In Mains et bras, Bellmer’s construction of the body from disjointed parts to form a unified—though unsettling—figure, reflects the influence of Giuseppe Arcimboldo, whose fantastical portraits were characterised by double imagery and also proved a notable source of inspiration for Dalí’s “paranoiac-critical method.” In the present composition, Bellmer substitutes Arcimboldo’s fruit and vegetable components, a vision of natural abundance, for an uncanny mélange of body parts.
Writing about the present work and its companion piece Jambes et pieds, Sue Taylor has observed: “Two unusual grisaille paintings from the 1940s [sic.], Hands and Arms and Legs and Feet [...] treat the entire feminine body in a phallic manner. Both paintings include passages of diaphanous drapery, in pleats or veils that allude to labial folds, and both forms, composed of doubled limbs placed end to end, are bony and ball-jointed. Here are striking examples of the equation ‘body = phallus’ recorded, according to an early review by the psychoanalyst Bertram Lewin, ‘in the fields of dream psychology, psychopathology, psychosexuality, ethnology, and the arts.’ Bellmer was quite conscious of the penis-like nature of his fetishistic distortions, which express in entirely antinaturalistic anatomies the same equation Magritte made in his Femme cachée (1929)” (Sue Taylor, Hans Bellmer: The Anatomy of Anxiety, Cambridge, 2000, p. 165).

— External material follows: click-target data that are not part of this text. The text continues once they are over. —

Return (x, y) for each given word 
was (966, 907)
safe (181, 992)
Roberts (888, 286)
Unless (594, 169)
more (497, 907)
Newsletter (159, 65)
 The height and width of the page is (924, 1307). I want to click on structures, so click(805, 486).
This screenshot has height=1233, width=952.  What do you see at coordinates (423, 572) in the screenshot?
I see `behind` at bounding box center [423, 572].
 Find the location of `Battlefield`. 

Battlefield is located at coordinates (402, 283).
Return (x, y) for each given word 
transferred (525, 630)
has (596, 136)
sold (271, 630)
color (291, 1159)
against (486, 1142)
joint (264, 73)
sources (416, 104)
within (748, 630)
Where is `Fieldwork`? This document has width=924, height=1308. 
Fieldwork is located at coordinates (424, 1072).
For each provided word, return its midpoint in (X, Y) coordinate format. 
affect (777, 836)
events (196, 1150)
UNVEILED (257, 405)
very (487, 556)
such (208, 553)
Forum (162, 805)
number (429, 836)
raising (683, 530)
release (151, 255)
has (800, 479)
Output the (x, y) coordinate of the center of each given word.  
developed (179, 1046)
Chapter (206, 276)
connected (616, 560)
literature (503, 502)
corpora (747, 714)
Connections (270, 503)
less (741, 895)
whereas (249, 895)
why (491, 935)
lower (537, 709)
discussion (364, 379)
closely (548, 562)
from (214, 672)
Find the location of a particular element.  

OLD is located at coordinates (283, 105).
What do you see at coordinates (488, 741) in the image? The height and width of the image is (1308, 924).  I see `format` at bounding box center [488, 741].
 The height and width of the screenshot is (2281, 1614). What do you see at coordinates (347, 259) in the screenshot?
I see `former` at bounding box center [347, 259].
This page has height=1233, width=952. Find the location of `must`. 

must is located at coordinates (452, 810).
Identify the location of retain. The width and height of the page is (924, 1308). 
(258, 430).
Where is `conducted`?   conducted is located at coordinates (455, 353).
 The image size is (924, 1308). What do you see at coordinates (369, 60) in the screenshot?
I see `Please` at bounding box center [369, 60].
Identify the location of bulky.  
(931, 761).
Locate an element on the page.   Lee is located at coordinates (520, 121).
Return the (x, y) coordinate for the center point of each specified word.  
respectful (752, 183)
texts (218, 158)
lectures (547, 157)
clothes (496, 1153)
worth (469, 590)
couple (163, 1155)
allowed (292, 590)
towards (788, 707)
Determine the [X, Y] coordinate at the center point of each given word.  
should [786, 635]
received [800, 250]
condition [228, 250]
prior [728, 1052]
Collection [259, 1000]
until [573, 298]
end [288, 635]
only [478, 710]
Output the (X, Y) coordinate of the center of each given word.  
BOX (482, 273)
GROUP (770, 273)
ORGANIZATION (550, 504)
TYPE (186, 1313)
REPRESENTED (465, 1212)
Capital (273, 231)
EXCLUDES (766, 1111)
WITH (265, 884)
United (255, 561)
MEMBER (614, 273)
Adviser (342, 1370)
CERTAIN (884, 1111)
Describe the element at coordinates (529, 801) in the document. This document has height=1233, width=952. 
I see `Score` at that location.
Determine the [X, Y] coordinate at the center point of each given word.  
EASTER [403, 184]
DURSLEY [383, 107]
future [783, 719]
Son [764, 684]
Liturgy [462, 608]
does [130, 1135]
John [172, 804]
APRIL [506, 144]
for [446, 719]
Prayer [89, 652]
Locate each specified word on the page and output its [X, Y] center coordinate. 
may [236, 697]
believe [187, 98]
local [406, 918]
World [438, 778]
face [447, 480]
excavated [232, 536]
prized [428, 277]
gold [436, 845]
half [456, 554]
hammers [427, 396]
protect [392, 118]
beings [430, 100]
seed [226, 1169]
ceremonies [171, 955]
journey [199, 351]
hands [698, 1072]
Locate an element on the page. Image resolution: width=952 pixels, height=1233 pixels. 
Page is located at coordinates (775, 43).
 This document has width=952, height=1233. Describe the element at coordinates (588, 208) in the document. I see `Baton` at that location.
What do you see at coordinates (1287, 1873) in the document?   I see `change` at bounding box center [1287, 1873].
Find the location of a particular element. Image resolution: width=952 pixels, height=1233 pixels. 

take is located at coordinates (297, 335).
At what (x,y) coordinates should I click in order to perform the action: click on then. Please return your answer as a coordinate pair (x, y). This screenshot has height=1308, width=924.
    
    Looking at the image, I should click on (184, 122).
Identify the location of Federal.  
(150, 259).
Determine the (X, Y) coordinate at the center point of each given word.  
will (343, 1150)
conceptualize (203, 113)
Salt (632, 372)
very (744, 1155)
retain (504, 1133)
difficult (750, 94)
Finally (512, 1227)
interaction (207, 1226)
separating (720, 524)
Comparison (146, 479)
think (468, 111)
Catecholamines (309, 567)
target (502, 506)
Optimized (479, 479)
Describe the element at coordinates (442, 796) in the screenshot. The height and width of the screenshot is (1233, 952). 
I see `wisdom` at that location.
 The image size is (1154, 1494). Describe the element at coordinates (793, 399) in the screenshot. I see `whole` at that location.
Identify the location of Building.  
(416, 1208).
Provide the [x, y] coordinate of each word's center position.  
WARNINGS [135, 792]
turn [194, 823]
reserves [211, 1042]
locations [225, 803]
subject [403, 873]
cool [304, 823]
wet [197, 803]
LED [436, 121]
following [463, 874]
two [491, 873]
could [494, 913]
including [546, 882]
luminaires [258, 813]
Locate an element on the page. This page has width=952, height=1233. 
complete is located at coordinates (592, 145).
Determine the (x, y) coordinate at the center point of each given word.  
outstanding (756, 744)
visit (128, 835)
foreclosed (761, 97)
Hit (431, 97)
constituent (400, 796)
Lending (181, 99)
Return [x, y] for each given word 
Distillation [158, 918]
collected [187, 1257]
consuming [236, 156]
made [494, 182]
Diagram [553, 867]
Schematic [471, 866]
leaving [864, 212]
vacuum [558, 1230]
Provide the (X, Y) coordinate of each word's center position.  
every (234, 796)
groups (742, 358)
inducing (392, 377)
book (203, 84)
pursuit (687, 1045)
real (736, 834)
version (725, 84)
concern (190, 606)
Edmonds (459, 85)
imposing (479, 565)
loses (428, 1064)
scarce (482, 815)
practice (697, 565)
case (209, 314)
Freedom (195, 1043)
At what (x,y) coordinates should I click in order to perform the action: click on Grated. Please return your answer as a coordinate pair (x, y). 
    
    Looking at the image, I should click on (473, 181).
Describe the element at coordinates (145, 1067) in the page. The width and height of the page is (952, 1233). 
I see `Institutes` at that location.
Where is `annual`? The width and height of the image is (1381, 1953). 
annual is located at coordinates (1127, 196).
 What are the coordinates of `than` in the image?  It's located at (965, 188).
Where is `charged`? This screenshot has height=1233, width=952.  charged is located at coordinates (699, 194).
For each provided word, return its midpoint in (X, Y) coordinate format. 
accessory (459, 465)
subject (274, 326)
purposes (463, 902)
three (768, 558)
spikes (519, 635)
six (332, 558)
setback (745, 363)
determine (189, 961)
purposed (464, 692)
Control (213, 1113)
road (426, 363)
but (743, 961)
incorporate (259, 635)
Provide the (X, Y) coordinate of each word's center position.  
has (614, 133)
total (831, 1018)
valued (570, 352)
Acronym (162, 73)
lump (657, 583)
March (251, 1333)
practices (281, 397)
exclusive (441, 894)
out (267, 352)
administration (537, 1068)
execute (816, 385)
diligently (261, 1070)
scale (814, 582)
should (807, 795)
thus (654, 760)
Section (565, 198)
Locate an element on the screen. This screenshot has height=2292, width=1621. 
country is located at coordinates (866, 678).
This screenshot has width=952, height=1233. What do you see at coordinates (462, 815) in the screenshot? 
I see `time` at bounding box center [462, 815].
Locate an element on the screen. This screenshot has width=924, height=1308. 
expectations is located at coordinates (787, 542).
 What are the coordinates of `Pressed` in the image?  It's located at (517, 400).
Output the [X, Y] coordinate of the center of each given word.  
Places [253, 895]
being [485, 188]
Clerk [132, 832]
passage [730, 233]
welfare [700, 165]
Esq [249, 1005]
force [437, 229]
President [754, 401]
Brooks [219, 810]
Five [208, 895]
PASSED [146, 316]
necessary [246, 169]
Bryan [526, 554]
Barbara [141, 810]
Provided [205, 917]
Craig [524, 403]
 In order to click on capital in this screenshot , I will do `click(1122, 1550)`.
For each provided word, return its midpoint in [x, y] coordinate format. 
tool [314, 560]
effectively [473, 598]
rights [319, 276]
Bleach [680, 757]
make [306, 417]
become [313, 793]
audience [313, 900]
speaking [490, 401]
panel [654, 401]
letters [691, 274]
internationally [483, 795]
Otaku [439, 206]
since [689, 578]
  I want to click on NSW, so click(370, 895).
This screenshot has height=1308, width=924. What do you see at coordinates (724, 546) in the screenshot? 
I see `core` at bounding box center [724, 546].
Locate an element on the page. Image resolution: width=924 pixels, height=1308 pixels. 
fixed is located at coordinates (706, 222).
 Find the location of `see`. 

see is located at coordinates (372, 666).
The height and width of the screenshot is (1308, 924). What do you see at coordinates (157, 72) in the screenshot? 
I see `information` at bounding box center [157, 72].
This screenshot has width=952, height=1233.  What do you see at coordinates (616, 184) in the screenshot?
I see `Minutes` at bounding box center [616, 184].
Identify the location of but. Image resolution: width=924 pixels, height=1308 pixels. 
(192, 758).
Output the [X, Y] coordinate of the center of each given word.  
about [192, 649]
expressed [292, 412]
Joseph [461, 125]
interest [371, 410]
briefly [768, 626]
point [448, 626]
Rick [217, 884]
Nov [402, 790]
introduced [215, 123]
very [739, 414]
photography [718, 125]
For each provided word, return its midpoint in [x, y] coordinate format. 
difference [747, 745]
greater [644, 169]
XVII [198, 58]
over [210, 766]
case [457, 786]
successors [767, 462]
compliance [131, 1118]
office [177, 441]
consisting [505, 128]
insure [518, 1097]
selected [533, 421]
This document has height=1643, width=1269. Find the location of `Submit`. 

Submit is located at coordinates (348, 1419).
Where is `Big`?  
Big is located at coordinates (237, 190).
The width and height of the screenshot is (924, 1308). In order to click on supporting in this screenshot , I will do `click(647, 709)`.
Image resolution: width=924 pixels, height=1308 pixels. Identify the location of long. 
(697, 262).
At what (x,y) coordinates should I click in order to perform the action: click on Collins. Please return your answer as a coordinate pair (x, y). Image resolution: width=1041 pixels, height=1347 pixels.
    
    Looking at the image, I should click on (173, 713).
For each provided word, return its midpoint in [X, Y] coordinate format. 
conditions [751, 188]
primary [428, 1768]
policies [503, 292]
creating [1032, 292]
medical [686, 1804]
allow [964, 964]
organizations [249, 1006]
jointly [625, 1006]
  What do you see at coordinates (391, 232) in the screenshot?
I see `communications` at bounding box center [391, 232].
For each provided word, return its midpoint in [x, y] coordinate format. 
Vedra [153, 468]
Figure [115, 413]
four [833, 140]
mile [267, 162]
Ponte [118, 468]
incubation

The exceptional quality of the present work is matched by an illustrious provenance. Having passed through the hands of the famed Surrealist dealer Alexander Iolas, it was acquired by Chicago collectors Lindy and Edwin A. Bergman. A prominent businessman and art collector, Edwin Bergman was a co-founder of Chicago’s Museum of Contemporary Art. The couple assembled one of the most significant collections of Surrealist art, now housed at the Art Institute of Chicago, whilst their contemporary artworks were donated to Chicago’s Museum of Contemporary Art. The Bergmans owned a companion piece to Mains et bras - an untitled drawing showing a complex web of body parts that evade definitive interpretation while at the same time closely resembling the hands in the present work.
Subsequently, Mains et bras was acquired by William N. Copley, arguably the most prominent American collector of Surrealism. Copley was a friend and patron of many Surrealist artists including Magritte, Man Ray and Duchamp, and was an artist in his own right. While his eponymous Copley Galleries in Beverly Hills was a short-lived venture—opening in 1948 and closing down the following year—it staged six now-legendary exhibitions of Magritte, Tanguy, Matta, Cornell, Man Ray and Ernst. A part of Copley’s private collection, including Mains et bras, was sold at a two-day auction held at Sotheby Parke Bernet in New York in November 1979.